O forte em si é uma beleza à parte. Tem graminha pra tirar uma soneca depois do almoço, do alto do forte há uma vista chique-toda-vida da cidade ou uma caminhada em si dentro do forte - que é relativamente grande (dava pra toda a torcida do américa morar lá) já vale a pena.

segunda-feira, 11 de outubro de 2010

Mais um blog?

Primeiramentemente é bom explicar-se-se o porquê deste. É bom deixar obviamente claro que eu não sou lá (nem acolá) fã de blog e nem quero ficar com sono e sonolento pra escrever textos tipo Top 10 Bloggers 2010. Mas convenhamos que é estrogonoficamente fácil dar notícia daqui, em vez de copiar o mesmo e-mail trocando o nome do amigo pra atualizar das notícias do intercâmbio.

Isto posto (e assim sejar-se-á), não pensei em regra, tipo, frequência, textura e longura de postagens. Até porque sou desinteressantemente suficientemente leigo pressas coisas. E não é porque inventei uma vez na vida de estudar letras que precisarei-se-á escrever correctamente.

Comecemos.


Pra provar que todo mundo aqui na Alemanha anda de trem (e trem aqui tem vários nomes: S-Bahn, U-Bahn, Etc-Bahn), nada melhor do que começarmos com a charmosa entrada duma subestação em Frankfurt, em frente a um parque muito bonito que não pude visitar por chegar 15 minutos antes do seu fechamento (atraso na Alemanha é quase um crime).

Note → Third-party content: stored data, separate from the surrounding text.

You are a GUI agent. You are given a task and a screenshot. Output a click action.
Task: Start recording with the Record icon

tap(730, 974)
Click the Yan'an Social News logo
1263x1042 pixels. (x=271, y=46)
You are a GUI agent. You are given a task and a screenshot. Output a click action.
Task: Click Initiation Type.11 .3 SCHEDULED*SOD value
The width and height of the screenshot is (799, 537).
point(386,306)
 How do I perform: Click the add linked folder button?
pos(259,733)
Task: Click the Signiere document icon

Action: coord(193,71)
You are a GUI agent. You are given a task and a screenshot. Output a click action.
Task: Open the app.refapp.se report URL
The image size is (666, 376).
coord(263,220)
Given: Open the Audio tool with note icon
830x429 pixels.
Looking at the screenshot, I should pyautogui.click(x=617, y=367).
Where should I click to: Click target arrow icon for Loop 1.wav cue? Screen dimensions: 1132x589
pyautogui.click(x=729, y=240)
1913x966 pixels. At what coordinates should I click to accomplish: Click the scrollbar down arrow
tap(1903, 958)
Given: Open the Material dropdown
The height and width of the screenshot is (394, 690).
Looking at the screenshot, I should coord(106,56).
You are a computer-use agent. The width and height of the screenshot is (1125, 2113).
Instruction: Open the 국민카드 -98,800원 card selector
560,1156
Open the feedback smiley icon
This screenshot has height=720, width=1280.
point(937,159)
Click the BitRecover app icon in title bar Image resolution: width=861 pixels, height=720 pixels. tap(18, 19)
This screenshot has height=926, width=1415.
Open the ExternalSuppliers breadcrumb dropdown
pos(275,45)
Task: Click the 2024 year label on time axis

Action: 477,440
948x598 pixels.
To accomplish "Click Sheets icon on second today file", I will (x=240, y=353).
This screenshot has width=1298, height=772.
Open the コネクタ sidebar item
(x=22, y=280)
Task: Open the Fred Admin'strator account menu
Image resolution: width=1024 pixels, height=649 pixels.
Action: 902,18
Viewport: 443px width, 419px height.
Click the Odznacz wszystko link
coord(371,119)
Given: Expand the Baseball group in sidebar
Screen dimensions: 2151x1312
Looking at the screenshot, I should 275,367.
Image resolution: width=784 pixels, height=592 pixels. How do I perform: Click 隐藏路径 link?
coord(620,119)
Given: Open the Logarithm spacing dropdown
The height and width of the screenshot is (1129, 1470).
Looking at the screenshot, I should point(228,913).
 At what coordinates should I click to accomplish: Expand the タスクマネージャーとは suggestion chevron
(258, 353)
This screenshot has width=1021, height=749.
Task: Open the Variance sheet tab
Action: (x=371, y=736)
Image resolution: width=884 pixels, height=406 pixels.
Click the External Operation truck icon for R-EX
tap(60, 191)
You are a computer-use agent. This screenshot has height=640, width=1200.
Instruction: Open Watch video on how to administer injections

Ainda na linha de provas e expiações (piadinha espiritista), provar-me-ei aqui encontrar-me, sob um céu claro e agradabilíssima temperatura, ao lado da encantadora Carol (lov u) e da sorridente e simpática Lud, ambas guerreiras intercambistas que enfrentaram todos os formulários e todas as burocracias pra chegar até aqui na Alemanha e gastar todo o dinheiro que não temos.

Assim sendo, dar-se-a-remos início a essa série de publicações ao longo do outono/inverno alemão, em função do sonho do intercâmbio realizado - leia-se: em andamento. (um abraço pro papai, pra mamãe e pra xuxa).